3. Define the Actor and Critic Networks
---------------------------------------

By default, ObjectRL uses the ``MLP`` class from ``objectrl/utils/net_utils.py`` as the feature extractor inside both actor and critic networks.

To use custom actor and critic architectures:

- Define ``MyActorNet`` in ``objectrl/nets/actor_nets.py``
- Define ``MyCriticNet`` in ``objectrl/nets/critic_nets.py``

.. code-block:: python
    :caption: objectrl/nets/actor_nets.py

    from objectrl.utils.net_utils import MLP
    import torch.nn as nn

    class MyActorNet(nn.Module):
        def __init__(self, dim_in, dim_out, depth, width, act, has_norm):
            super().__init__()
            self.net = MLP(dim_in, dim_out, depth, width, act, has_norm)

        def forward(self, x):
            return self.net(x)

.. code-block:: python
    :caption: objectrl/nets/critic_nets.py

    from objectrl.utils.net_utils import MLP
    import torch.nn as nn

    class MyCriticNet(nn.Module):
        def __init__(self, dim_in, dim_out, depth, width, act, has_norm):
            super().__init__()
            self.net = MLP(dim_in, dim_out, depth, width, act, has_norm)
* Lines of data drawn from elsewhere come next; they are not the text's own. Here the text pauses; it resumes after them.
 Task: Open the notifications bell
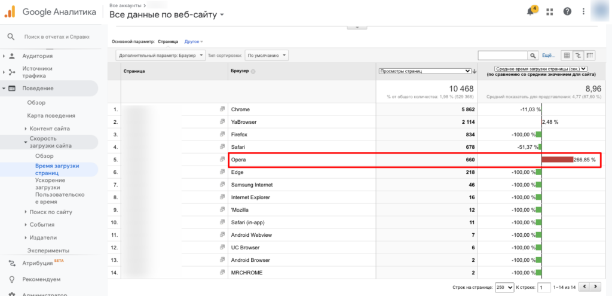click(531, 11)
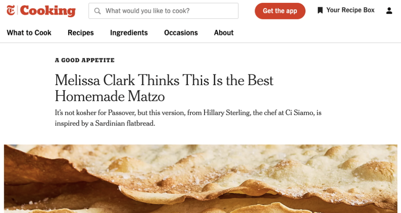The height and width of the screenshot is (213, 401).
Task: Expand the Ingredients navigation menu
Action: point(129,33)
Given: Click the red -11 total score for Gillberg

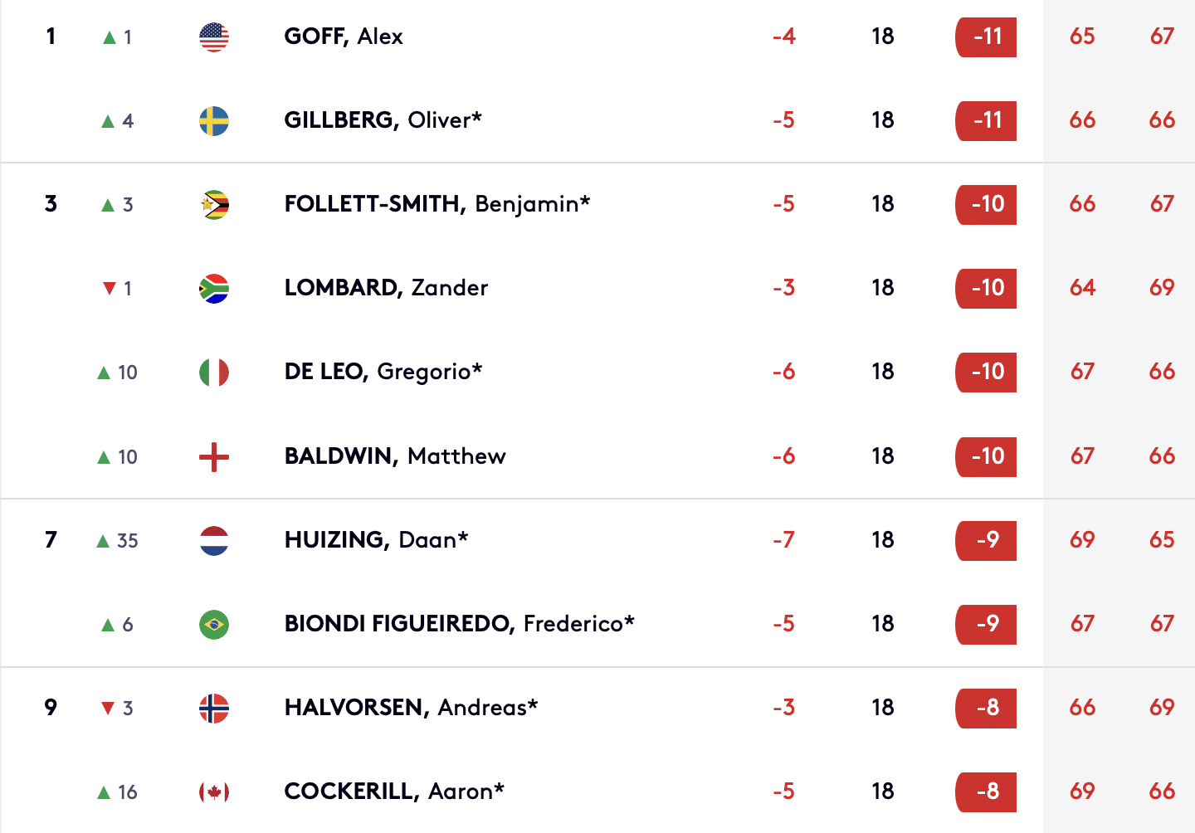Looking at the screenshot, I should coord(987,121).
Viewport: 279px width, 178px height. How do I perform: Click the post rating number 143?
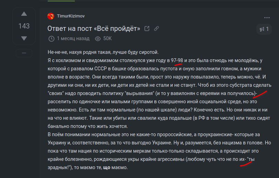pos(24,26)
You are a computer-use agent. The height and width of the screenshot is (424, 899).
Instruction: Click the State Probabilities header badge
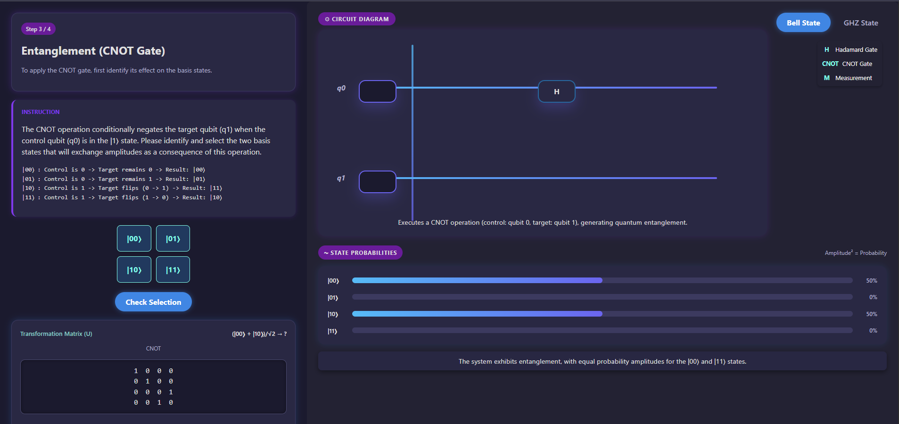(360, 253)
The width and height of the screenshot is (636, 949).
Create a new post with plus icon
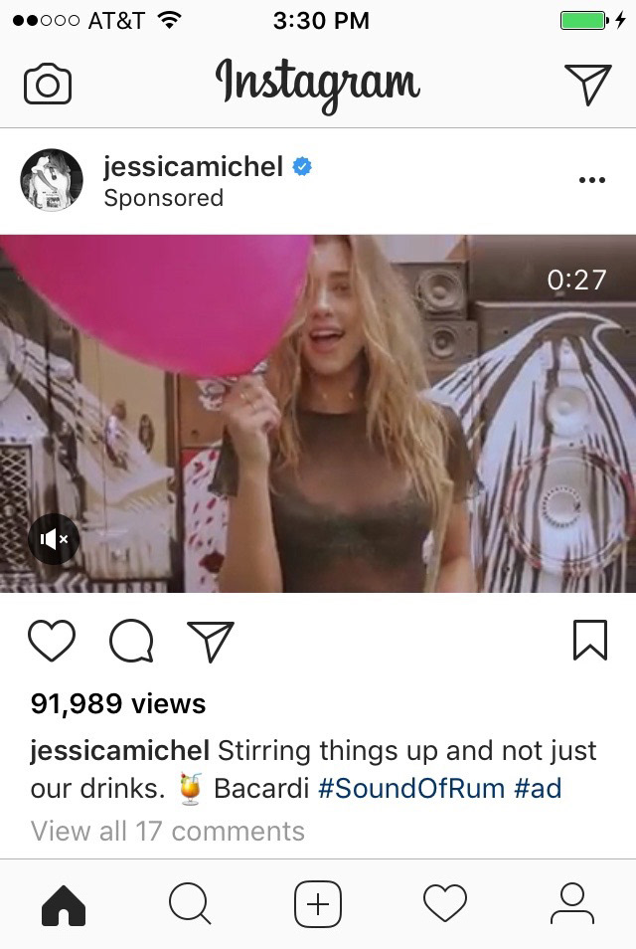pyautogui.click(x=318, y=903)
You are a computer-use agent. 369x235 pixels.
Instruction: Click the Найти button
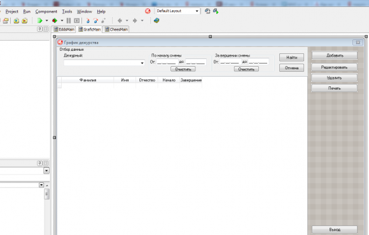pyautogui.click(x=291, y=58)

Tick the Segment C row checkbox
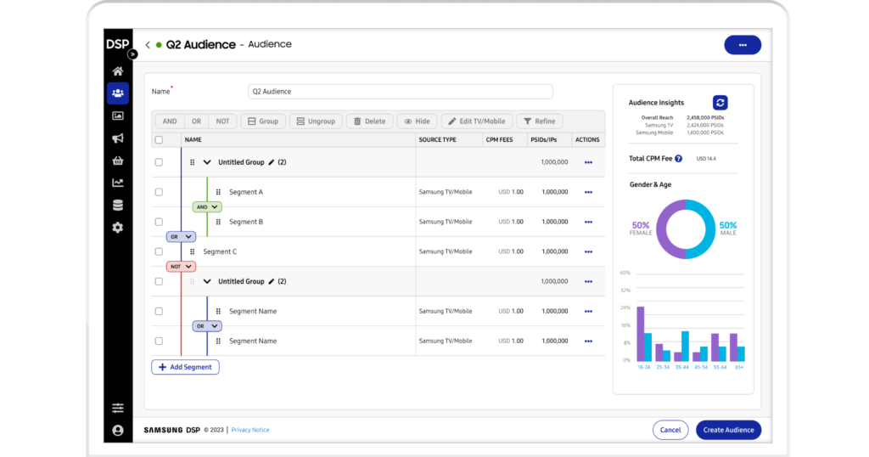point(159,251)
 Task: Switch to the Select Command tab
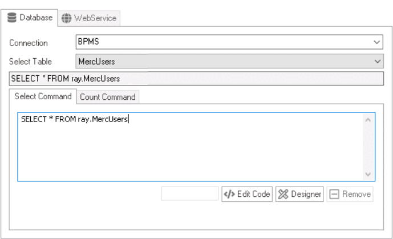(x=43, y=96)
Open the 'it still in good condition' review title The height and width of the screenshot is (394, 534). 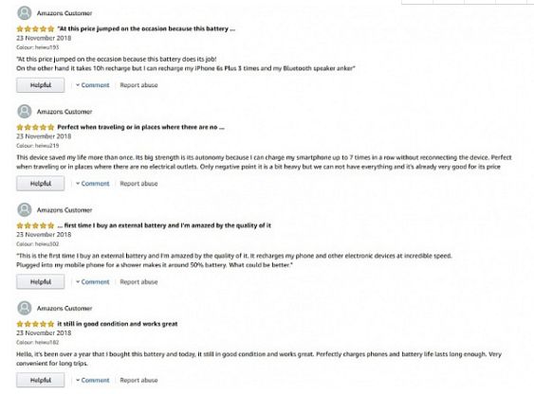[x=118, y=324]
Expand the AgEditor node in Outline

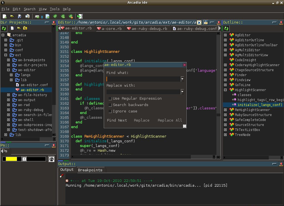coord(225,35)
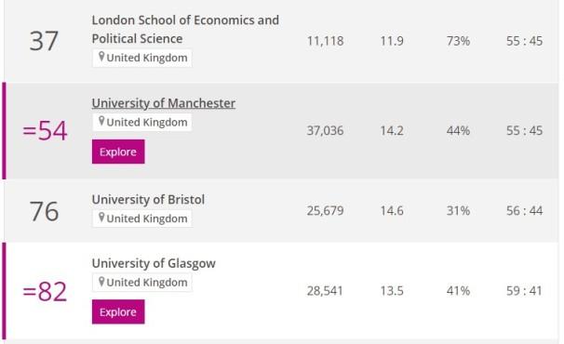Click the =82 rank for Glasgow
Image resolution: width=564 pixels, height=344 pixels.
tap(45, 291)
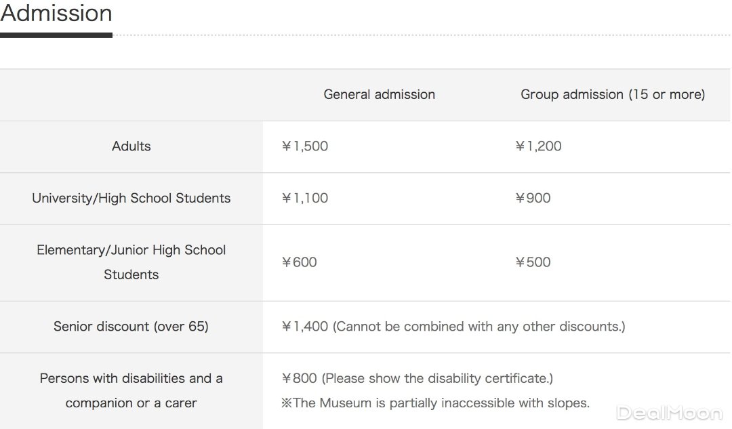Select the General admission column header
Viewport: 732px width, 429px height.
tap(379, 94)
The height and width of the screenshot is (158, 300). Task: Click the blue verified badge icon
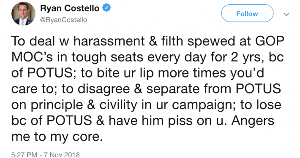[106, 8]
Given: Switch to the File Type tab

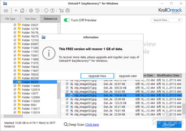Looking at the screenshot, I should (x=10, y=19).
        def forward(self, x):
            return self.net(x)

If you want to modify the **feature extractor**, write a new class (e.g., ``MyFeatureExtractor``) in:

``objectrl/utils/net_utils.py``

Then use this extractor inside your custom actor/critic networks. The names of the actor and critic networks are set in the model-specific config files mentioned above.

4. Register the Agent
----------------------

Once ``MyAC`` is implemented, you should register it in your model factory function by updating ``get_model``:

.. code-block:: python

    case "myac":
        return MyAC(config, critic.critic_type, actor.actor_type)

5. Run Training
---------------

You can train the model using ObjectRL’s command line interface:

.. code-block:: bash

    python objectrl/main.py --model.name "myac" --env.name "cheetah"

For most common settings (e.g., environment, training steps, seed), command-line arguments are an easy and effective way to configure your experiment.

For more structured or complex configurations, you can write a YAML configuration file:

.. code-block:: yaml
    :caption: myac.yaml

    model:
      name: myac
    env:
      name: cheetah
    training:
      max_steps: 100_000
    system:
      seed: 42

This allows you to override default values defined in the dataclass configuration while keeping experiments reproducible and clean.

6. Evaluate and Visualize
--------------------------

All logs and evaluation results are saved in the following directory structure:

::

    _logs/env_name/model_name/seed/timestamp/

This directory contains:

- ``log.log``: Logs of training progress
- ``learning-curve.png``: Training performance curve
- ``eval-curve.png``: Evaluation performance curve
- ``episode_rewards.npy, step_rewards.npy, eval_results.npy``: Numpy arrays with rewards and evaluation metrics

To inspect or visualize your experiment results, refer to these logs and images directly.